━━━ SOURCE INFORMATION ━━━

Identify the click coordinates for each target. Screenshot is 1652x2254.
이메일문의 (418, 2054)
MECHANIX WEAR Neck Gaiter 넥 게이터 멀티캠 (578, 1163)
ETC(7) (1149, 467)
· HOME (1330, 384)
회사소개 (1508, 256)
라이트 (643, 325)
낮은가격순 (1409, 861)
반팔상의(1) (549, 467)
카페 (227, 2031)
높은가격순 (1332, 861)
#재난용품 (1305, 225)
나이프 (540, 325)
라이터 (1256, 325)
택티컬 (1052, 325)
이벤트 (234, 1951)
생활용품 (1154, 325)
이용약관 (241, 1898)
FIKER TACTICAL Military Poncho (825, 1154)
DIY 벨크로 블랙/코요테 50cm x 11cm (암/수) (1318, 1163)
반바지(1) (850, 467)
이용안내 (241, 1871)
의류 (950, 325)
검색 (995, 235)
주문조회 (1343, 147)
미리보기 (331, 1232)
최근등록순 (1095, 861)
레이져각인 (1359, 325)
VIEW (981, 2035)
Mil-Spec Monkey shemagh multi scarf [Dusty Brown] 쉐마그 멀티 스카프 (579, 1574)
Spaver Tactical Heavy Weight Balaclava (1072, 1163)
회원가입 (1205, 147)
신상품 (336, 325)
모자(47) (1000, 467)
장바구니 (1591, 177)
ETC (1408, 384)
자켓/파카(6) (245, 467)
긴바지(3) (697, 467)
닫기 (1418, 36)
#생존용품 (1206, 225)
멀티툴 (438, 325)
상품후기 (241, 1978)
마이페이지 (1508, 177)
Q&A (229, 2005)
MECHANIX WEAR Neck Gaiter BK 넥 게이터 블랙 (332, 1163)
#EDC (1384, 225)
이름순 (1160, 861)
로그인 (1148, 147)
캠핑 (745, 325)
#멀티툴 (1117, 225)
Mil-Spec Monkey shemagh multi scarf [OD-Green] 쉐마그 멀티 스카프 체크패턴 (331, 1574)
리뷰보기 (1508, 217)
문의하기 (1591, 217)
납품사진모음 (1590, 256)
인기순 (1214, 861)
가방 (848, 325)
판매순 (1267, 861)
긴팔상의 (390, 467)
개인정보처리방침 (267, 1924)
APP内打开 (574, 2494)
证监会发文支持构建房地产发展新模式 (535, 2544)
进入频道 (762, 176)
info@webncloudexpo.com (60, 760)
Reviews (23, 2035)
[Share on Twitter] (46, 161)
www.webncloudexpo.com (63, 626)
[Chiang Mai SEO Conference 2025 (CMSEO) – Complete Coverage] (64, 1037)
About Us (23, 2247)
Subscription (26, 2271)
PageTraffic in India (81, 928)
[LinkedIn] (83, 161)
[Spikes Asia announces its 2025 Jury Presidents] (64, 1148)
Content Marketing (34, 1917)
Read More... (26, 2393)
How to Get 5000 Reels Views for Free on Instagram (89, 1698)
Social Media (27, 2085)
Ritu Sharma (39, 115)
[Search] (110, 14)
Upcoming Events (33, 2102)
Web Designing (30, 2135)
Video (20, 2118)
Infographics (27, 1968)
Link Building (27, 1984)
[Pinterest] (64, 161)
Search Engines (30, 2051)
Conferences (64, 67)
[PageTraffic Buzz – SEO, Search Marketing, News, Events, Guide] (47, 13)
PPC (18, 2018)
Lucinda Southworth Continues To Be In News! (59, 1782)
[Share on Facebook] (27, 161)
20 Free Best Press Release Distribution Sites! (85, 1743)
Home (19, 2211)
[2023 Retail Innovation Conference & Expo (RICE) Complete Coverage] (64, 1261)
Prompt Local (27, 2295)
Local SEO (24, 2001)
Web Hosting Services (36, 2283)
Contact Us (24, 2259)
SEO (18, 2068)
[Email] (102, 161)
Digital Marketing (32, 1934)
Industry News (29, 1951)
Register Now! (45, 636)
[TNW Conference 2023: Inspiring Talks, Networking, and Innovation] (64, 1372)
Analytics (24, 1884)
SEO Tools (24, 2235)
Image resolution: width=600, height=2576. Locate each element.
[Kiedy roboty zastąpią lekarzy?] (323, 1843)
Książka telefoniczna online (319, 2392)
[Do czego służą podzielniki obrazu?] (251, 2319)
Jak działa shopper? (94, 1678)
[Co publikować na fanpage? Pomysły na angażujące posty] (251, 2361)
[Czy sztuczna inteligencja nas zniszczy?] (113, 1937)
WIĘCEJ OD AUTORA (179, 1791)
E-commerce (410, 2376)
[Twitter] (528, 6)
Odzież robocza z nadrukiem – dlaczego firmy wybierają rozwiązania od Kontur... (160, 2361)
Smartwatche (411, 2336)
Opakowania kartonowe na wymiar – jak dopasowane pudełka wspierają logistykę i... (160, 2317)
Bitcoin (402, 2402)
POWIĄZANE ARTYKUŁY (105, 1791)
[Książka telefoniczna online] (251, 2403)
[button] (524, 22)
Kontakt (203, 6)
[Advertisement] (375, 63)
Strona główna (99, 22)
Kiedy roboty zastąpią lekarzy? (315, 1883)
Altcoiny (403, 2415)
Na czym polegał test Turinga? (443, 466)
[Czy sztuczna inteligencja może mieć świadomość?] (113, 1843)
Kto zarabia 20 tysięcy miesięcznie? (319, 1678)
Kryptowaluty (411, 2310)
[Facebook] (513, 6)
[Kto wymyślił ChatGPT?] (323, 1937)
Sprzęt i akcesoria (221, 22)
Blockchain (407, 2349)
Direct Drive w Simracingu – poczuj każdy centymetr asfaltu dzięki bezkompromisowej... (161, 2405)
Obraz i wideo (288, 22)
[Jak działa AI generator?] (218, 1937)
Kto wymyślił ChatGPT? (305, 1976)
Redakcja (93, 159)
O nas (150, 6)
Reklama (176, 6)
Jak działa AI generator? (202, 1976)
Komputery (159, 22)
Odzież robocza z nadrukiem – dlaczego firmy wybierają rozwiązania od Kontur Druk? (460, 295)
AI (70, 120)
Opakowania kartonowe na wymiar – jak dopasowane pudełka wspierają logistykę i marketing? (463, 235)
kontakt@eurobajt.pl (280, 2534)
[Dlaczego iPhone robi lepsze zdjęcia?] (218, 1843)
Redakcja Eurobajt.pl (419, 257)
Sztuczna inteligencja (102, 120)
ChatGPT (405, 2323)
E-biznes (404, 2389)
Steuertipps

━━━

» TASK DESCRIPTION:
Return, from the data, each line where the string "wybierają" occurs.

» ANSWER BELOW:
Odzież robocza z nadrukiem – dlaczego firmy wybierają rozwiązania od Kontur... (160, 2361)
Odzież robocza z nadrukiem – dlaczego firmy wybierają rozwiązania od Kontur Druk? (460, 295)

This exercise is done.